2)   Menurut Jenis Barang yang Diperdagangkan

a)    Pasar Barang Konsumsi
Pasar barang konsumsi adalah pasar yang memperjualbelikan barang-barang kebutuhan sehari-hari. Contohnya, pasar sayur, pasar ikan, pasar buah-buahan, supermarket, mall dan sebagainya.

b)    Pasar Barang Produksi
Pasar barang produksi adalah pasar yang menyediakan berbagai keperluan faktor-faktor produksi. Contohnya seperti pasar tenaga kerja yang merupakan tempat tenaga kerja mencari lowongan pekerjaan, pasar modal dan sebagainya.

3)   Menurut Luas Jaringan Distribusi

a)    Pasar Setempat
Pasar setempat ialah pasar yang dipergunakan oleh masyarakat di wilayah sekitar serta melibatkan penjual dan pembeli di sekitar daerah tersebut. Bentuk dan jenis barang yang diperdagangkan dipasar ini sangat dipengaruhi oleh lingkungan sosial budaya setempat.

Contohnya seperi pasar Klewer di Solo ataupun pasar Bringharjo di Yogjakarta yang menjual batik hasil daerah sekitar. Penjual di pasar ini menggunakan kain batik untuk melestarikan budaya sehingga permintaan batik di daerah ini sangat banyak, berbeda dengan permintaan batik di daerah lainnya.

b)    Pasar Nasional
Pasar nasional ialah pasar yang cakupan pembelinya berada dalam wilayah suatu negara. Dalam artian penjual dan pembelinya dari berbagai daerah di wilayah negara tersebut, dan produk yang dijual sangat dibutuhkan oleh masyarakat negara tersebut.

c)    Pasar Regional
Pasar regional adalah pasar yang daerah pemasarannya mencakup beberapa negara yang berada dalam suatu kawasan. Pasar regional ini pada umumnya dibawah suatu organisasi yang berada dalam wilayah atau kawasan tersebut.

d)    Pasar International
Adalah pasar yang menyediakan berbagai komoditas barang dagangan untuk rakyat seluruh dunia. Pada umumnya komoditas yang dijual adalah produk-produk yang dibutuhkan oleh masyarakat dunia secara keseluruhan.

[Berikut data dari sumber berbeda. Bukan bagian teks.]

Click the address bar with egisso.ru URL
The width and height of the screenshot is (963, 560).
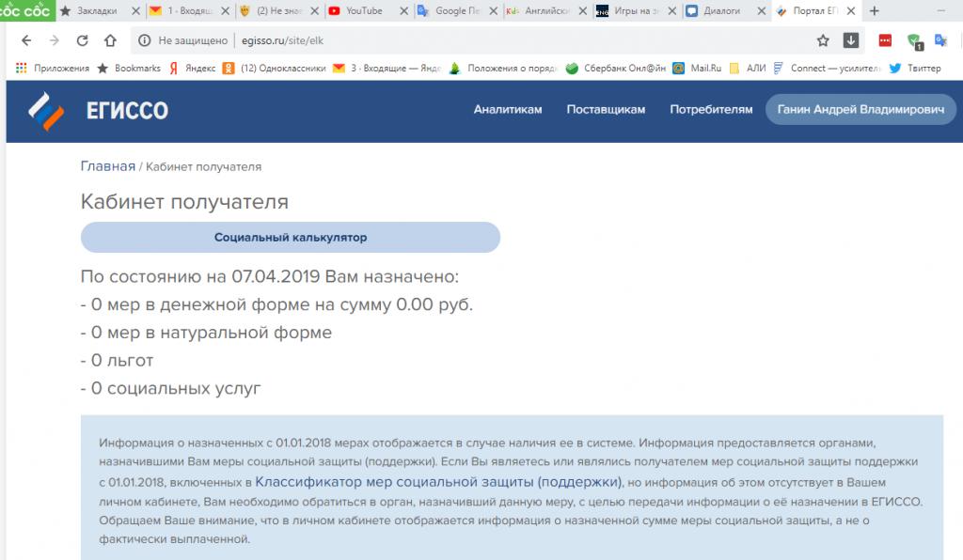tap(470, 40)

4)   Menurut Waktu Penyelenggaraan

a)    Pasar Harian
Merupakan pasar yang melakukan kegiatannya setiap hari dan menjual barang-barang kebutuhan pokok sehari-hari. Contohnya seperti pasar induk yang terdapat di sekitar daerah kita.

b)    Pasar Mingguan
Pasar mingguan adalah pasar yang yang dilaksakan setiap seminggu sekali. Contohnya seperti pasar hewan yang hanya buka seminggu sekali, atau pasar lain yang bukanya seminggu sekali.

c)    Pasar Bulanan
Pasar bulanan merupakan pasar yang kegiatannya dilakukan sebulan sekali. Pasar bulanan ini bisa kita temukan di daerah industri atau kantor pos. Pasar bulanan ini dibuka pada saat karyawan pabrik mendapat gaji atau pembayaran pensiunan pegawai pos.

d)    Pasar Tahunan
Yakni pasar yang diadakan hanya setahun sekali. Pasar tahunan ini bersifat nasional ataupun internasional. Penyelenggaraan pasar tahunan ini sebagai ajang promosi untuk produk-produk tertentu maupun produk-produk baru. Contohnya seperti: PRJ (Pekan Raya Jakarta), dan Pasar malam sekatenan di solo.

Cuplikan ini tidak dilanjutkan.